J&B MET (Grade 1)
Kenilworth, Turf, 2000m, 1 February 2014
Hill Fifty Four (Captain Al), second in last year’s Grade 1 J&B Met, went one better Saturday to gain redemption in one of South Africa’s most important races while earning his first victory at the highest level.
The winner of three straight races over the 2012/13 season - including the Grade 3 Algoa Cup and Grade 2 Peninsula Handicap, Hill Fifty Four tried Grade 1 company for the first time in this race last year when he just missed out to Martial Eagle (Silvano).
Third behind Beach Beauty (Dynasty) in the Grade 2 Drill Hall Stakes next out, he failed to hit the board in his last two outings of the season, finishing sixth in the Grade 1 Gold Challenge and a lackluster 19th in the Grade 1 Vodacom Durban July.
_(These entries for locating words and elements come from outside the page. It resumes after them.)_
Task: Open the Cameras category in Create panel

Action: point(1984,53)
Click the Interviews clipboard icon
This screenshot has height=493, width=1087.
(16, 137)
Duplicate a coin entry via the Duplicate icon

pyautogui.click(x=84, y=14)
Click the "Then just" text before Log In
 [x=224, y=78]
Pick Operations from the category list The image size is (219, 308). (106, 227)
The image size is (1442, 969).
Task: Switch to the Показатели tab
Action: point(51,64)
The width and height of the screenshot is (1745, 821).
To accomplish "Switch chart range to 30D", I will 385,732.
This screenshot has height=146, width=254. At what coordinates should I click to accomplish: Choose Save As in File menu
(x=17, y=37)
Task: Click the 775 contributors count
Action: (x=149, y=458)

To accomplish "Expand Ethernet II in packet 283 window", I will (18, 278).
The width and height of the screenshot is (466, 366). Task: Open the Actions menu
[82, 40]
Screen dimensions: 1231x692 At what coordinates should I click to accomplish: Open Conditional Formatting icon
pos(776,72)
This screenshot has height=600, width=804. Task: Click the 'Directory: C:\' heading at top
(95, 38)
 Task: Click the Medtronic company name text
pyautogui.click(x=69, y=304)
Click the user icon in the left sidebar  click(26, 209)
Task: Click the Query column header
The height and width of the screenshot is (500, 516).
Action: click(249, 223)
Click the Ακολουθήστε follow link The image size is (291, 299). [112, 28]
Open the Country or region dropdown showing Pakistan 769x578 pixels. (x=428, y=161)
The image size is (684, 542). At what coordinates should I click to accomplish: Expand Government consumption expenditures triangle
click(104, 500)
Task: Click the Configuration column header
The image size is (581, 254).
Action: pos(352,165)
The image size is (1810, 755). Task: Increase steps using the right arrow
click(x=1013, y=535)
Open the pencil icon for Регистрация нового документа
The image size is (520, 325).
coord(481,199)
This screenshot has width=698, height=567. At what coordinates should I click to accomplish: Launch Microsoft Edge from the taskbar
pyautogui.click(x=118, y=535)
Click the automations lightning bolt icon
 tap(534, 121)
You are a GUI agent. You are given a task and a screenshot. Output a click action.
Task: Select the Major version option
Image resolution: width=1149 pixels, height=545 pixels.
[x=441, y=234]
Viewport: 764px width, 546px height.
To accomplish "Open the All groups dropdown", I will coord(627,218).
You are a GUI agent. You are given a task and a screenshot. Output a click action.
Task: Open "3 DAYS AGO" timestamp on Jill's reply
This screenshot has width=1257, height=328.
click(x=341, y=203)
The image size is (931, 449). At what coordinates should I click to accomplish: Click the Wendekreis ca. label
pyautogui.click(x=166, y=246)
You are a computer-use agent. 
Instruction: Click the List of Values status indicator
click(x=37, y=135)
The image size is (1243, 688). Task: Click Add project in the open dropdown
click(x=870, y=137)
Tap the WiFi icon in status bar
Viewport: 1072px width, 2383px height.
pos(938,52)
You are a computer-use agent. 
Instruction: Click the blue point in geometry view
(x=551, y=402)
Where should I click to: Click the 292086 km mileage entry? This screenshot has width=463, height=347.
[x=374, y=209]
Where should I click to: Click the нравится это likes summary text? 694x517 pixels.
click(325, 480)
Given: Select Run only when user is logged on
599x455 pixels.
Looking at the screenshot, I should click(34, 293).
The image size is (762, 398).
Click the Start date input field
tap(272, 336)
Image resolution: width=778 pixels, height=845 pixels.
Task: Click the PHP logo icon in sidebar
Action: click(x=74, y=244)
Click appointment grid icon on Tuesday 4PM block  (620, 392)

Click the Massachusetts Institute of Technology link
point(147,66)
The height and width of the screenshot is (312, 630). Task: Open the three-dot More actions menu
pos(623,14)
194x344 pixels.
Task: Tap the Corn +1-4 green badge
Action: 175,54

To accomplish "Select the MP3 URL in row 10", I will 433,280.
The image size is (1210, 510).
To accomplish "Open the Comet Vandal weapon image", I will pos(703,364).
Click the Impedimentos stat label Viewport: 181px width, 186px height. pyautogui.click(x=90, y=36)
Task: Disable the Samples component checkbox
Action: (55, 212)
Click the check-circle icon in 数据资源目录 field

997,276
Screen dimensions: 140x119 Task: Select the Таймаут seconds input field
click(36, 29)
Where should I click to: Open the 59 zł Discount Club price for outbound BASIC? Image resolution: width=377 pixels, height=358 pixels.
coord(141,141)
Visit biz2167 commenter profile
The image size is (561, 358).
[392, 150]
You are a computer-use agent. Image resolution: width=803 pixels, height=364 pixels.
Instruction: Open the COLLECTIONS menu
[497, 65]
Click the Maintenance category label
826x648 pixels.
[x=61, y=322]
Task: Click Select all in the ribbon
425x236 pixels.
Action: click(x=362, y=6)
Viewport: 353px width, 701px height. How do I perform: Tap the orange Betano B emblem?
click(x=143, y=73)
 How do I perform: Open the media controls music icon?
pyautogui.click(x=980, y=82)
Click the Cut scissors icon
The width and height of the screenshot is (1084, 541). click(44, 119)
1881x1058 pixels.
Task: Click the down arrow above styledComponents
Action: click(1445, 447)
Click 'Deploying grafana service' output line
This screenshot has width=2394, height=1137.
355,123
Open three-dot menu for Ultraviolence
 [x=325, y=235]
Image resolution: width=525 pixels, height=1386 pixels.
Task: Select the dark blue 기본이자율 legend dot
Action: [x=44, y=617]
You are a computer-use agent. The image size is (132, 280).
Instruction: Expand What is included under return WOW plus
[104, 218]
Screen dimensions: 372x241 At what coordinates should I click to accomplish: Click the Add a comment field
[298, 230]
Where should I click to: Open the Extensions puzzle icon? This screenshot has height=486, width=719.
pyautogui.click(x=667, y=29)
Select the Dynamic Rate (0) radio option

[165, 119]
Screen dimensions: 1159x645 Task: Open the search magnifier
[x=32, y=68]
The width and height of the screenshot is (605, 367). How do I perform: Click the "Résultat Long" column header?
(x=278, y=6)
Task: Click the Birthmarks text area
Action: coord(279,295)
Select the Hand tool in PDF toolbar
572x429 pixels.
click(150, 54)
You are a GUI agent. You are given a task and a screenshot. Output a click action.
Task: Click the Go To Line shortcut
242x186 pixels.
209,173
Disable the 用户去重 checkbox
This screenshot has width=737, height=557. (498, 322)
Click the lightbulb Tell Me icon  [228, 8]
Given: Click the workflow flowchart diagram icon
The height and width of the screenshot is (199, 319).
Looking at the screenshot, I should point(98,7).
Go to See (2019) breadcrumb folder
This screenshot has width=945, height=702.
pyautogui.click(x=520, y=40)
He resumed with a flat-footed 11th in the Grade 2 Green Point Stakes November 23, but improved to be second to Master Of My Fate (Jet Master) in the Grade 2 Premier Trophy December 14. He finished fourth behind that same rival (who checked in fifth Saturday) when looking to defend his title in the Peninsula last out January 11.
It was apparent that no one wanted the lead through the early stages of the Met, but once placed there, jockey Anton Marcus gave Hill Fifty Four an enterprising ride. Cantering along through easy opening splits, Marcus guided his mount wide after swinging into the straight, losing a few positions as those in behind began to gather momentum. That proved no matter for Hill Fifty Four, however, who came roaring back in the closing stages to regain the lead and post a confident victory.
The result was a family affair, as Hill Fifty Four was bred by Klawervlei Stud - owned in partnership by Hill Fifty Four’s owners Ingris and Markus Jooste - and is by its resident leading sire Captain Al, who was trained by Vaughan Marshall.
“It's just a wonderful feeling, and to have trained this horse’s father and won the Guineas with him - it’s a very special moment,” Marshall said. “I discussed it with Anton and everything just worked out according to plan, so I was very happy during the running.”
Marcus added, “It’s been a while in between drinks - the last time I won this race was in 1993. I’ve had about six or seven seconds in between, so I’m just elated to win it for Vaughan, and more importantly just a credit for Markus Jooste.” Of his ride, Marcus said, “I knew there wasn’t much speed in the race. I knew there were two horses who probably wanted to sit in the first quadrant, and possibly only two horses that potentially could lead. Vaughan didn’t tie me down - either way if someone else had lead I would have been very happy to take a sit. I just felt that last time I sat a bit long on him when he ran fourth behind Master Of My Fate.”